TASK DETAILS:
Copy out everything from the line containing "At what coordinates" down to the end of the items, requests included, scaling each coordinate in the answers by 0.6 and rounding to whole numbers with halves going up. Omit the pictures.

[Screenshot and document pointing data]
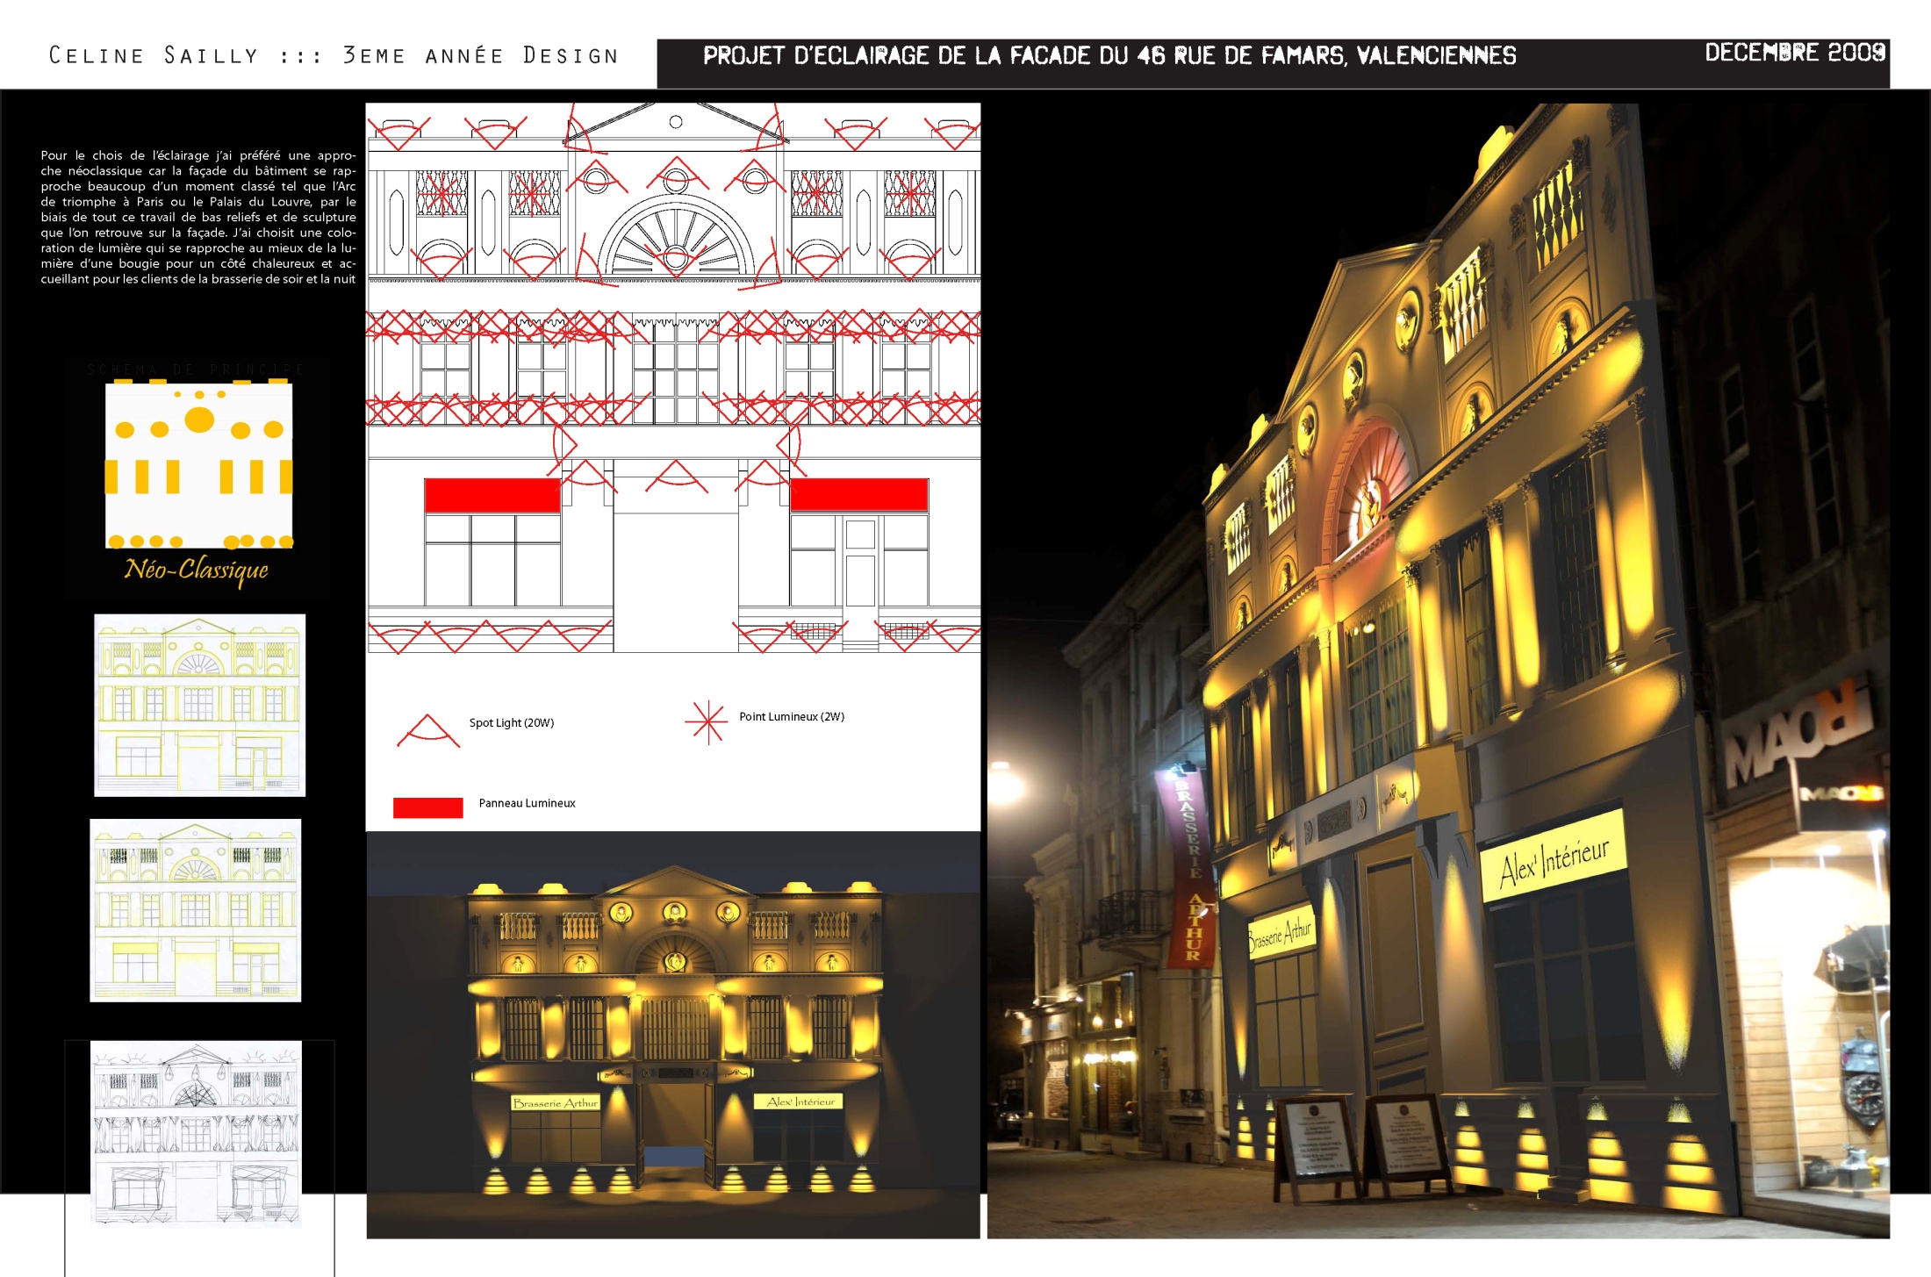The image size is (1931, 1277).
Task: Click the red Panneau Lumineux legend swatch
Action: pos(427,807)
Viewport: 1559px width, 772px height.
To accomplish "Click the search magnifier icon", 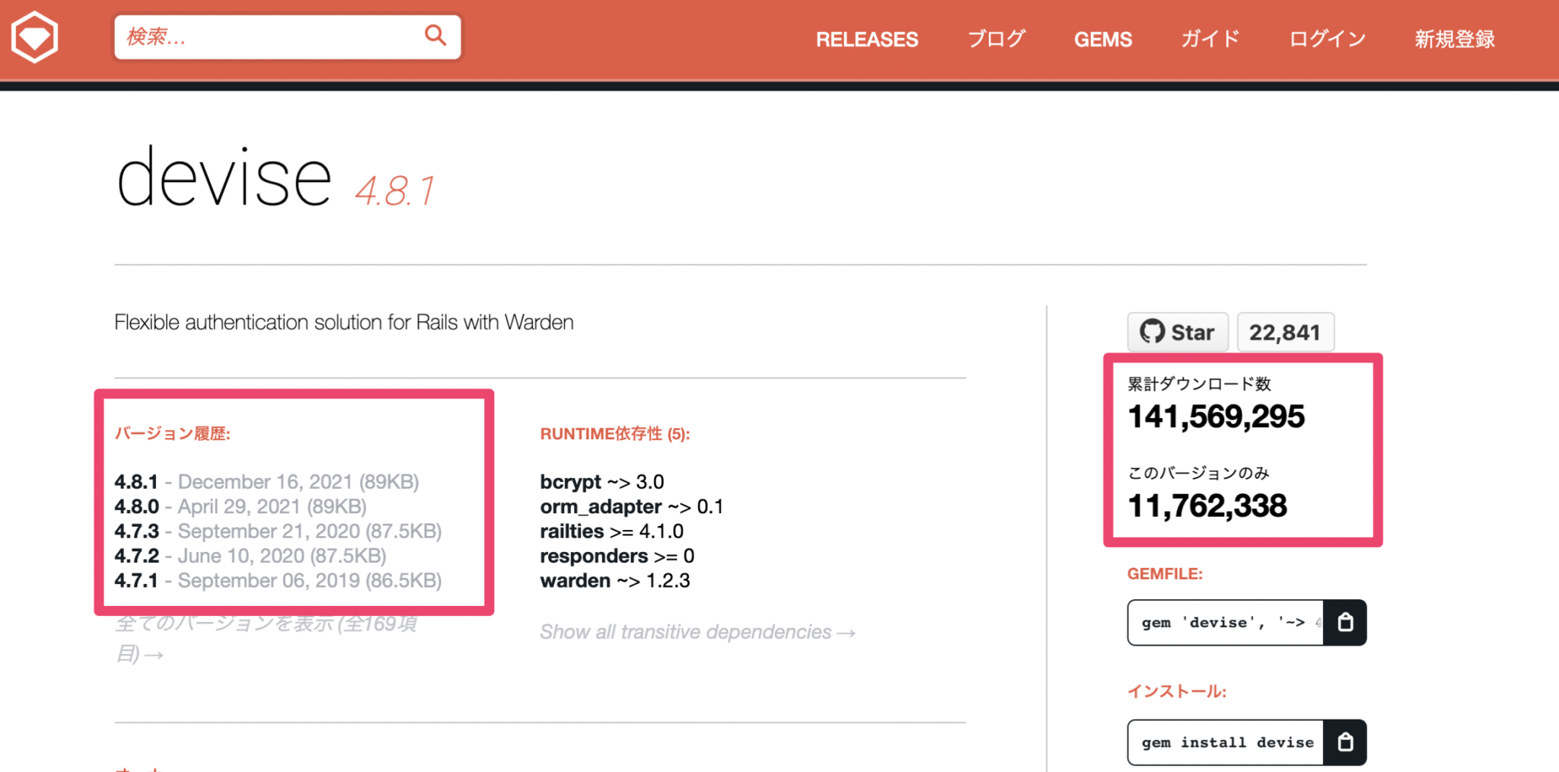I will coord(435,35).
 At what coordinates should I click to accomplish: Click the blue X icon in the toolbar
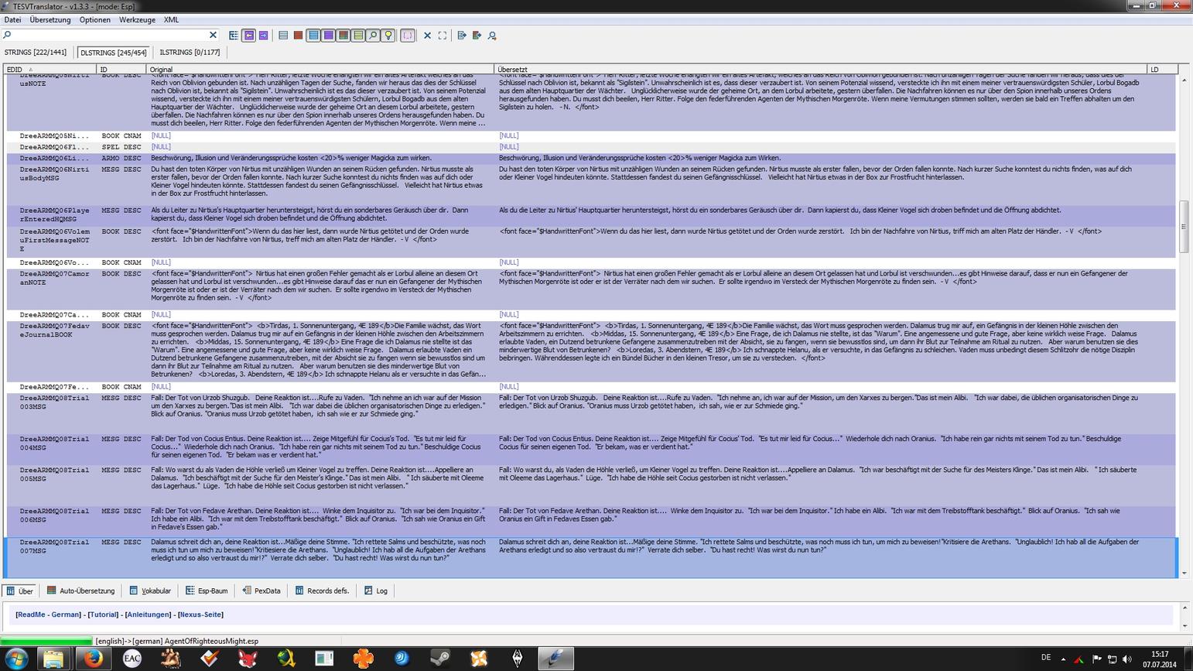[x=427, y=36]
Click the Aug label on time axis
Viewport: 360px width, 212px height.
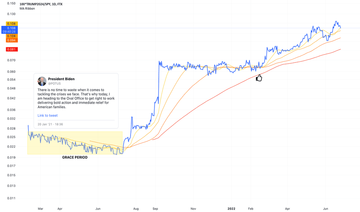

RESULT FOR THIS TASK:
 At what coordinates should I click to accomplish: Click the blue X icon in the toolbar
[x=256, y=22]
Click the Aug label on time axis
Viewport: 360px width, 212px height.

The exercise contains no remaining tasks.